HighGene is a Python package enabling the visualisation of normalised gene counts. Instead of displaying absolute gene counts, will generate a figure with normalised counts based on the total amount of genes per species. Subsequently the Z-Score is calculated for each class. HighGene contains analyses built specifically for JGI's Mycocosm formatted Gene Class Classification results (eg., KOG/KEGG Classes), but allows for the visualisation of custom files.
HighGene can be installed by first cloning this GitHub repository. Subsequently, go into the location where the repository was saved and use pip to install the package.
# Clone repository
git clone https://github.com/WesterdijkInstitute/HighGene.git
# Go into repository location
cd .../HighGene/
# Install package with pip
pip install .
HighGene requires 3 inputs, the input folder, output folder and file name and the analysis mode.
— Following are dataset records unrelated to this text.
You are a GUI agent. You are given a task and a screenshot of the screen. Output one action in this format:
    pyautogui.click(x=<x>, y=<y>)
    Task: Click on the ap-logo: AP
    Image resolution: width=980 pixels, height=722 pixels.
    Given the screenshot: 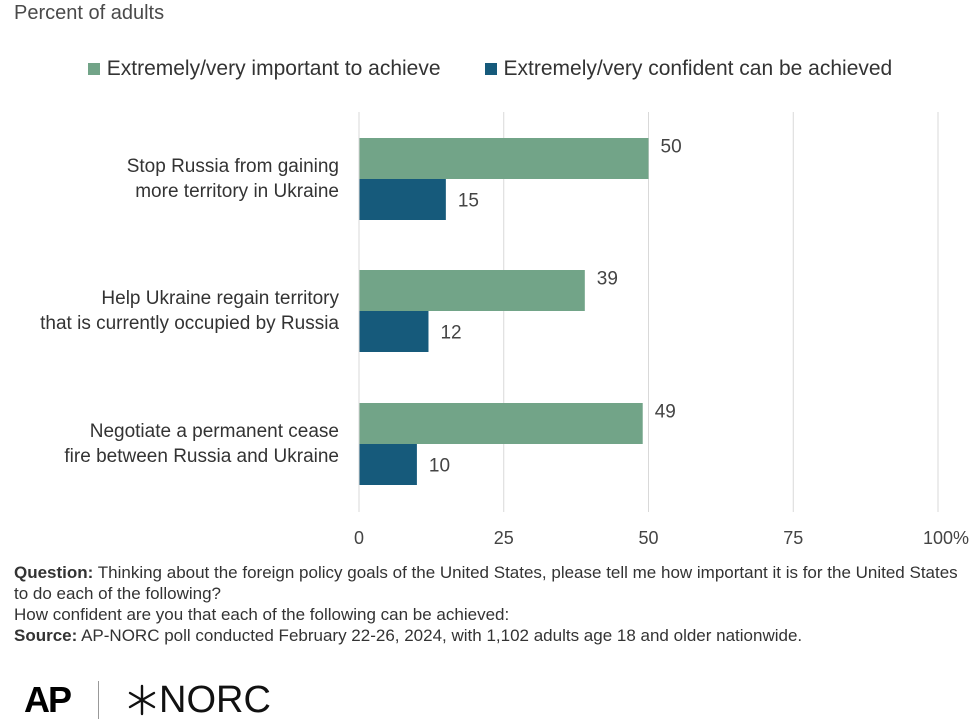 What is the action you would take?
    pyautogui.click(x=48, y=700)
    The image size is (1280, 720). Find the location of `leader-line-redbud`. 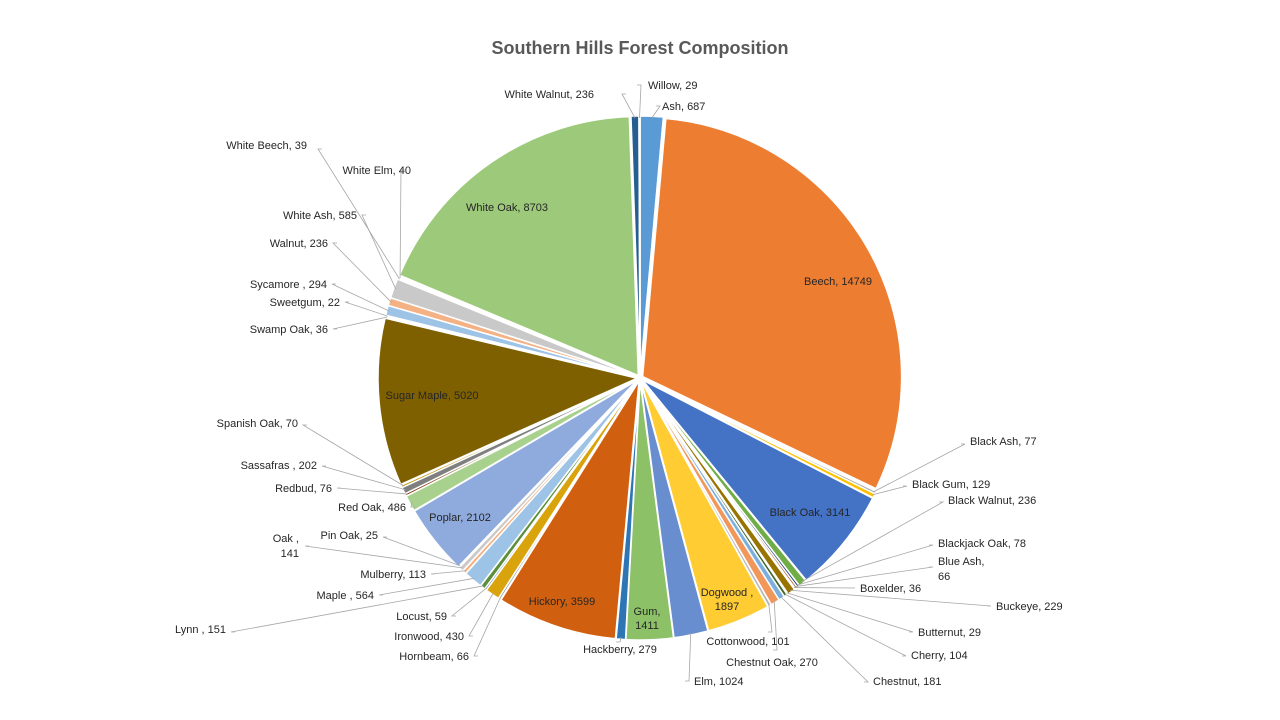

leader-line-redbud is located at coordinates (372, 491).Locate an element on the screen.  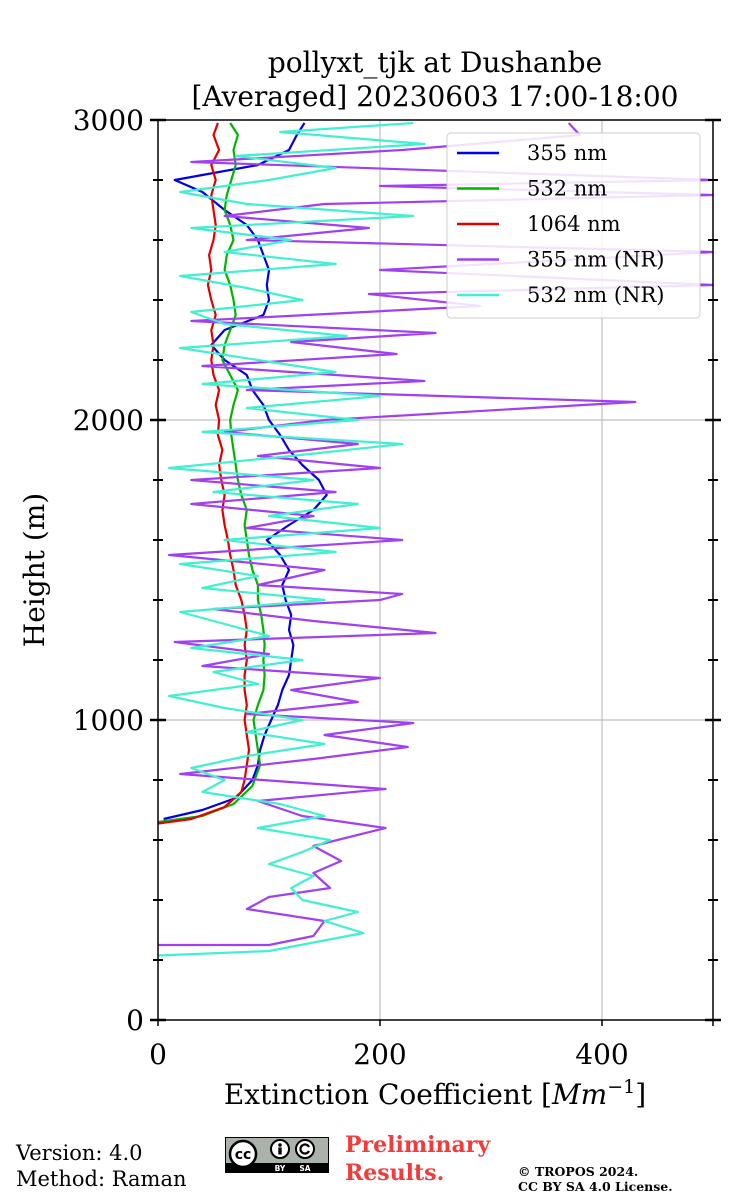
legend-label-0: 355 nm is located at coordinates (567, 153).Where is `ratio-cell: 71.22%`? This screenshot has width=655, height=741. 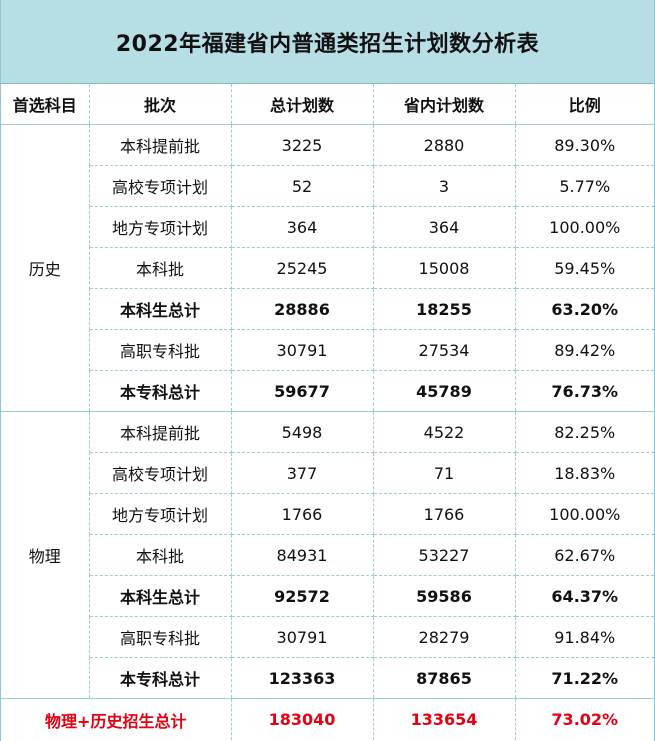 ratio-cell: 71.22% is located at coordinates (584, 678).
usage: HighGene [-h] -i INPUT -o OUTPUT -m {0,1,2,3,4,5}
HighGene - Highlighting gene content varation, For more information see: https://github.com/WesterdijkInstitute/HighGene
options:
-h, --help show this help message and exit
-i INPUT, --input INPUT
Input folder
-o OUTPUT, --output OUTPUT
Output folder + File name
-m {0,1,2,3,4,5}, --mode {0,1,2,3,4,5}
Analysis modes:
0: Custom File
1: Transcription Factors
2: Peptidase Clans
3: CAZymes
4: KEGG
5: KOG
In addition to a protein fasta file of the proteome of each species, the different analysis modes all require different files to be present in the input folder. They are the following:
-
Custom file:
- A .tsv file with two columns and headers for each species.
- 1: Protein ID
- 2: Class prediction
- A .tsv file with two columns and headers for each species.
-
Transcription Factors:
- An InterPro classification file (JGI) for each species. 'IPR' must be included in the file name
- A .tsv file named 'TF_PFAM.tsv' containing the Pfam Accessions for the transcription factors of interest.
-
Peptidase Clans:
- An InterPro classification file (JGI) for each species. 'IPR' must be included in the file name
- A .tsv file named 'Pep_PFAM.tsv' containing the Pfam Accessions for the peptidase clans of interest.
-
CAZymes:
- A CAZyme prediction results from dbCAN3 for each species. 'CAZy' must be included in the file name
-
KEGG:
- A KEGG classification file (JGI) for each species. 'KEGG' must be included in the file name
-
KOG:
- A KOG classification file (JGI) for each species. 'KOG' must be included in the file name
-
Headers of classification files should always start with a #
-
It is important that all files start with the same abbreviated species name that is also used in the protein fasta file followed by an underscore (e.g., Species1_Genes.fasta). Additionally, the abbreviated species names may NOT contain an underscore (e.g., Species1_A_Genes.fasta). If this is the case in the protein fasta files, change the names accordingly. HighGene uses this to determine which fasta file belongs to which gene classification files.
-
When downloading protein fasta files from JGI's Mycocosm, the fasta headers will be formatted as: 'jgi|Species1|0000001|...'. HighGene requires this fasta header format. If a different header is present, change it to something that looks like JGI's format (e.g., abc|Species1).
-
Examples of all file format types can be found under the 'Examples' folder.